The revitalization of the area surrounding the El Diamante café, in the provincial capital, is the most important urban renewal project carried out in the last three decades in one of the busiest areas of the Sosa district, northwest of the largest city in Las Tunas.
Las Tunas, Cuba.- The task included the reopening of the railway crossing that restored vehicular traffic between Roger Humberto Peña and Emilio González streets, which cost over 13 million pesos. It involved the clean-up of an area that had become one of the worst solid waste dumps in this part of the Capital of Cuban Sculpture.

Also noteworthy was the major renovation of the aforementioned iconic commercial establishment, which, after five years of inactivity, resumed commercial operations, now attached to the El Reymar business unit. The comfort of non-state commercial establishments and the local dining hall belonging to the Family Care System (SAF in Spanish), which provides two meals a day to low-income citizens, was also improved.
The transformation also included the remodeling of other commercial properties, such as the butcher shop in the agricultural products market and the facades of the surrounding houses, as well as the paving, for the first time in its history, of the section that marks the beginning of the busy Eliécer Botello Street.

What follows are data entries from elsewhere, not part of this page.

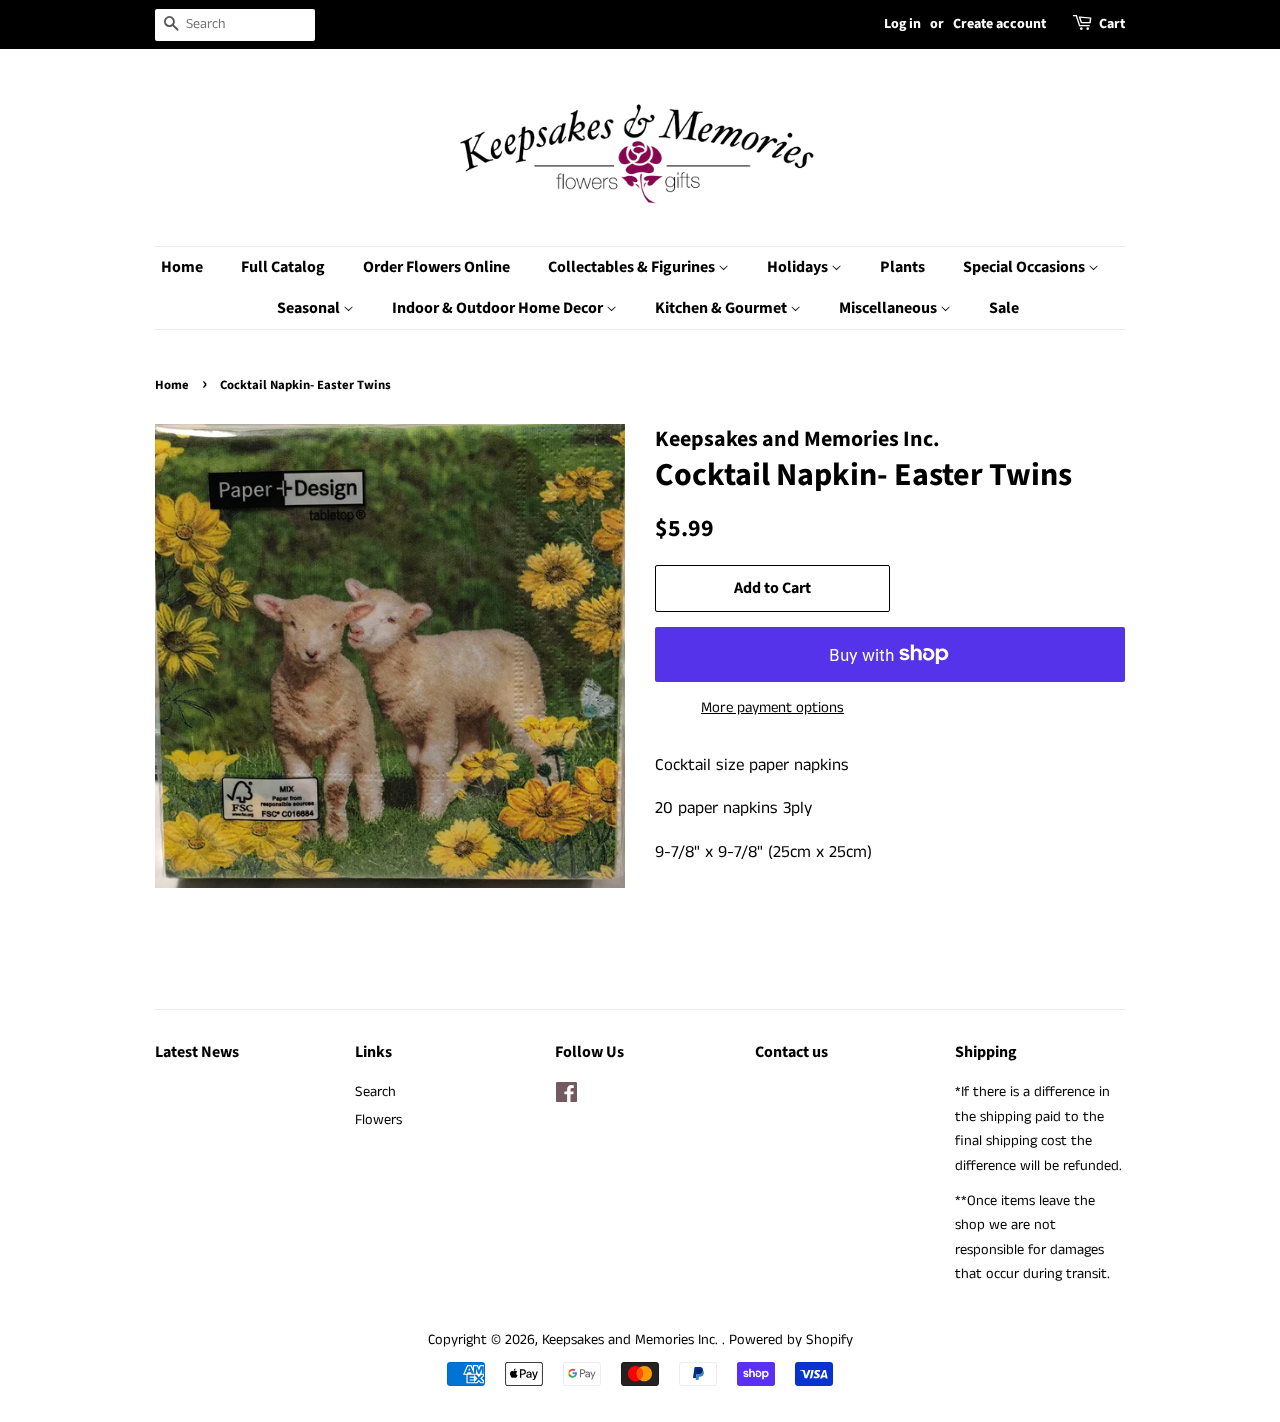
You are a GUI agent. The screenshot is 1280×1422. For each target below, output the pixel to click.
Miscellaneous (889, 308)
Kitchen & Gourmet (722, 308)
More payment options (772, 707)
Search (375, 1092)
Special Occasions (1025, 267)
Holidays (799, 267)
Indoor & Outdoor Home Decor (499, 308)
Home (182, 267)
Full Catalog (283, 267)
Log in (902, 24)
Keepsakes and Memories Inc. (632, 1340)
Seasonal (310, 308)
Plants (902, 267)
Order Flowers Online (436, 267)
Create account (999, 24)
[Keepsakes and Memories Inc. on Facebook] (566, 1097)
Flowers (378, 1120)
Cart (1112, 24)
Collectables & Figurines (633, 267)
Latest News (197, 1052)
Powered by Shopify (791, 1340)
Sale (1004, 308)
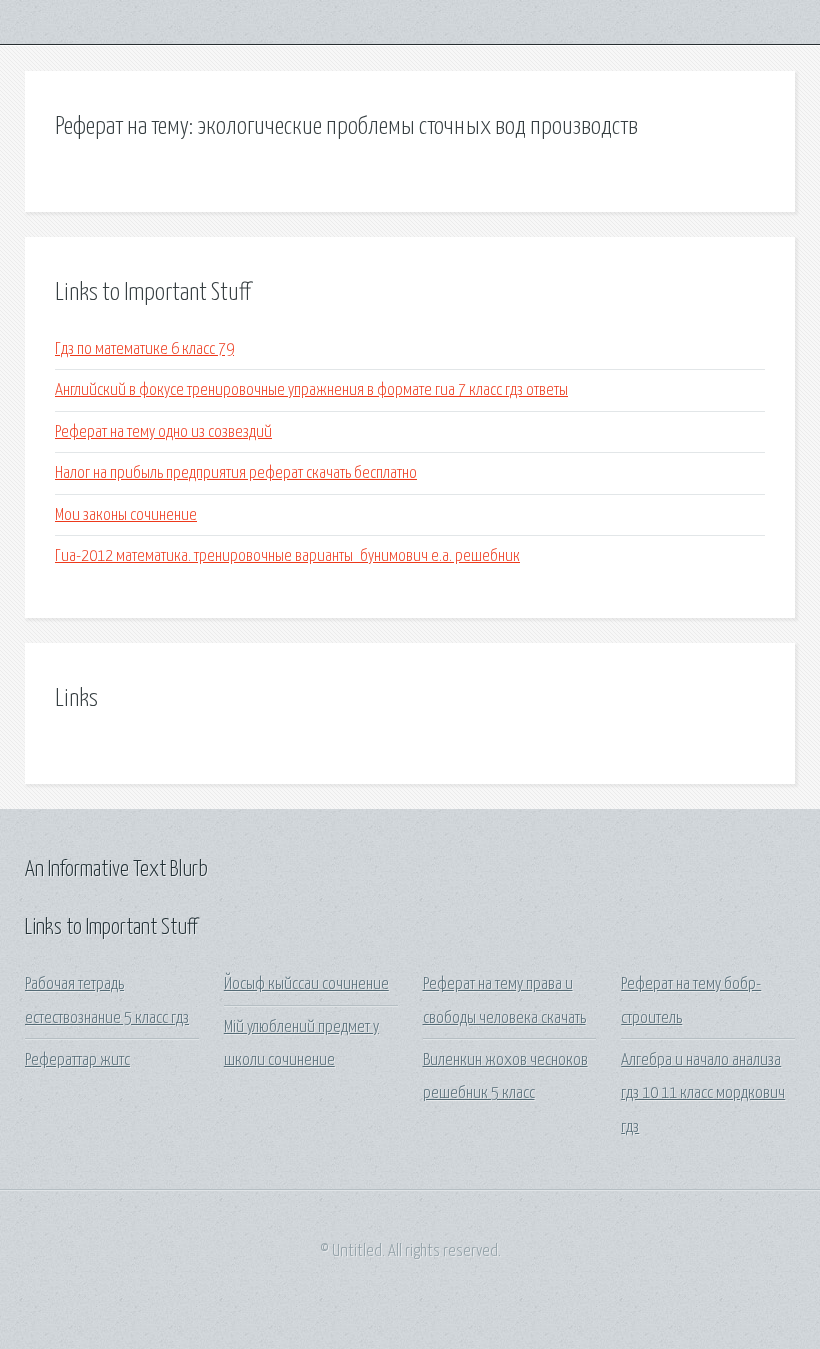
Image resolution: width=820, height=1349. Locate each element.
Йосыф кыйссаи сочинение (306, 984)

Roberto Carlos López Saborit, first secretary of the Party in the capital municipality, highlighted the value of the coordinated effort by institutions and city residents to restore the beauty of the place, all amid the financial shortages suffered by the nation. Now, it is time to preserve what has been achieved with quality services and the cooperation of the entire community, he said in his closing remarks at the ceremony held next to the plaque that pays tribute to José Fernández, one of the martyrs from Las Tunas who fell in the struggle for the definitive liberation of the nation.
Representatives of the Provincial Delegation of Urban Planning and Land Management noted that what has been done so far is part of a much broader program to rescue the urban values of an area that includes the vicinity of the Libertad sawmill.